Playing with Binary Formats
One of the roles that kernel modules can accomplish is adding new binary formats to a running system. A “binary format” is basically a data structure responsible for executing program files—the ones marked with execute permission. The code I'm going to introduce runs with version 2.0 of the kernel.
Kernel modules are meant to add new capabilities to a Linux system, device drivers being the best known such “capabilities”. As a matter of fact, the highly modular design of the Linux kernel allows run-time insertion of many features other than device drivers—we saw a few months ago how /proc files and sysctl entry points can be created by modularized code.
One other such loadable feature is the ability to execute a binary format; this includes both executable files and shared libraries. While the mechanism of loading compiled program files and shared libraries is quite elaborate, the average Linux user can easily add loaders that invoke an interpreter for new binary formats. Thus, the user is able to call data files by name and have them “executed”, after invoking chmod +x on the file.
Let's start this discussion by looking at how the exec system call is implemented in Linux. This is an interesting part of the kernel, as the ability to execute programs is at the basis of system operations.
The entry point of exec lives in the architecture-dependent tree of the source files, but all the interesing code is part of fs/exec.c (all pathnames here refer to /usr/src/linux/ or the location of your sources). To check architecture-specific details, locate the function by typing the command:
arch/*/kernel/*.c
Within fs/exec.c the toplevel function, do_execve(), is less than fifty lines of code in length. Its role is checking for errors, filling the “binary parameter” structure (struct linux_binprm) and looking for a binary handler. The last step is performed by search_binary_handler(), another function in the same file. The magic of do_execve() is contained in this last function which is very short. Its job consists of scanning a list of registered binary formats, passing the binprm structure to all of them until one succeeds. If no handler is able to deal with the executable file, the kernel tries to load a new handler via kerneld and scans the list once again. If no binary format is able to run the executable file, the system call returns the ENOEXEC error code (“Exec format error”).
The main problem with this kind of implementation is in keeping Linux compatible with the standard Unix behaviour. That is, any executable text file that begins with #! must be executed by the interpreter it asks for, and any other executable text is run by /bin/sh. The former issue is easily dealt with by a binary format specialized in running interpreter files (fs/binfmt_script.c), and the interpreter itself is run by calling search_binary_handler() once again. This function is designed to be reentrant, and binfmt_script checks against double invocation. The latter issue is mainly an historical relic and is simply ignored by the kernel. The program trying to execute the file takes care of it. Such a program is usually your shell or make. It's interesting to note that while recent versions of gmake execute properly when a script has no leading #! line, previous versions didn't call a shell resulting in a “cannot execute binary file” message when running unadorned scripts from within a Makefile.

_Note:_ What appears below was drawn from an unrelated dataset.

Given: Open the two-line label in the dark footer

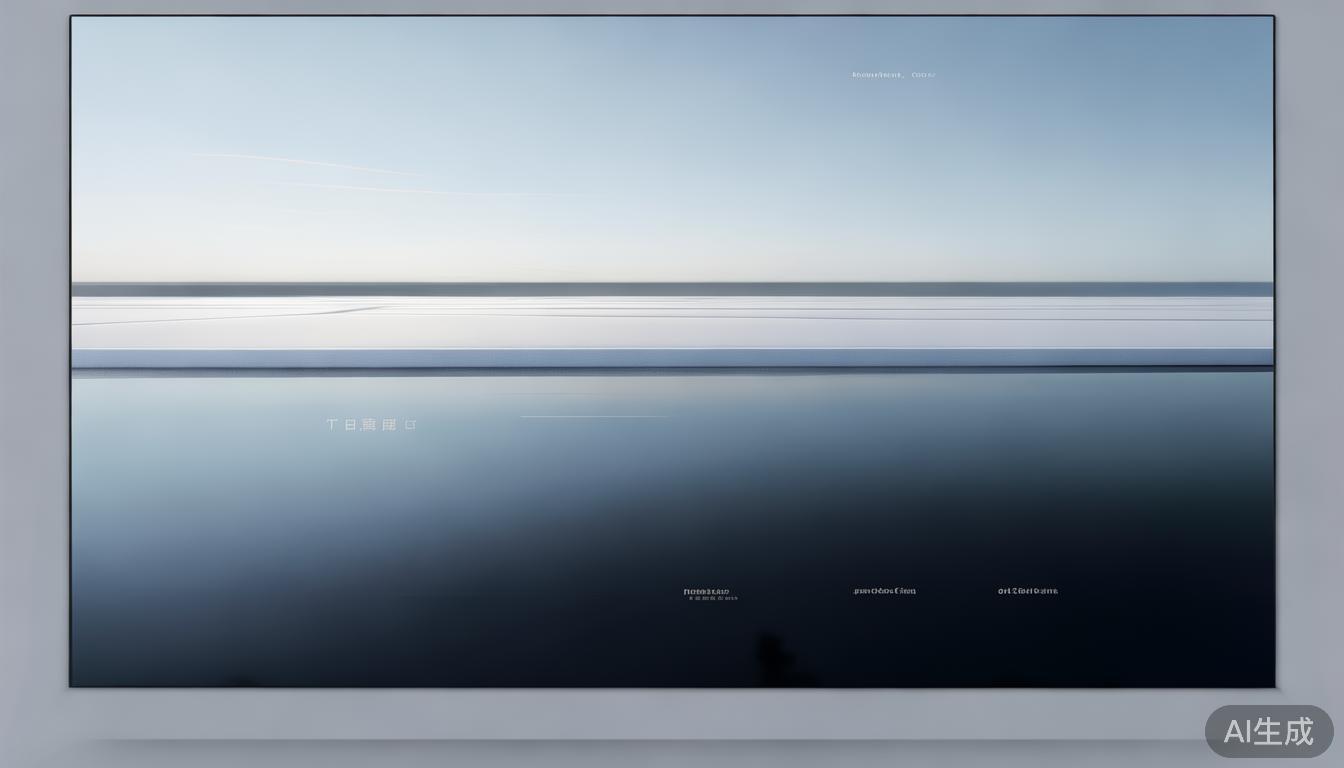Looking at the screenshot, I should point(706,591).

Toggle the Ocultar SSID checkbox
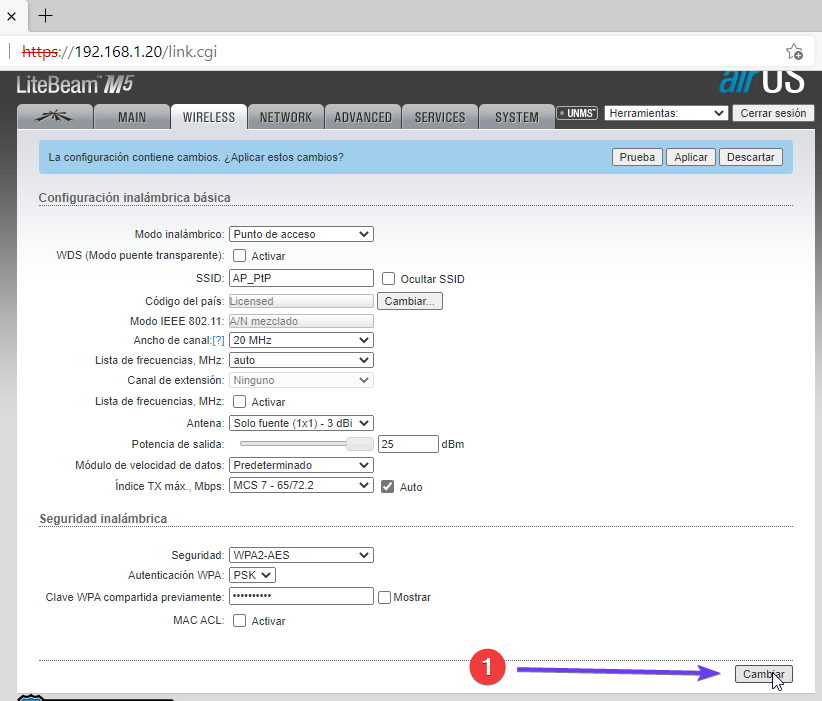tap(389, 279)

All the magic handling of data structures needed to replace the old executable image with the new one is performed by the specific binary loader, based on utility functions exported by the kernel. If you would like to take a look at such code, the function load_out_binary() in fs/binfmt_aout.c is a good place to start—easier than the ELF loader.
The implementation of exec is interesting code, but Linux has more to offer: registration of new binary formats at run time. The implementation is quite straightforward, although it involves mucking with rather elaborate data structures—either the code or the data structures must accomodate the underlying complexities; elaborate data structures offer more flexibility than elaborate code.
The core of a binary format is represented in the kernel by a structure called struct<\!s>linux_binfmt, which is declared in the linux/binfmts.h file as follows:
struct linux_binfmt {
struct linux_binfmt *next;
long *use_count;
int (*load_binary)(struct linux_binprm *,
struct pt_regs *);
int (*load_shlib)(int fd);
int (*core_dump)(long signr,
struct pt_regs *);
};
The three functions, or “methods”, declared by the binary format are used to execute a program file, to load a shared library and to create a core file. The next pointer is used by search_binary_handler(), while the use_count pointer keeps track of the usage count of modules. Whenever a process p is executing in the realm of a modularized binary format, the kernel keeps track of *(p->binfmt->use_count) to prevent unexpected removal of the module.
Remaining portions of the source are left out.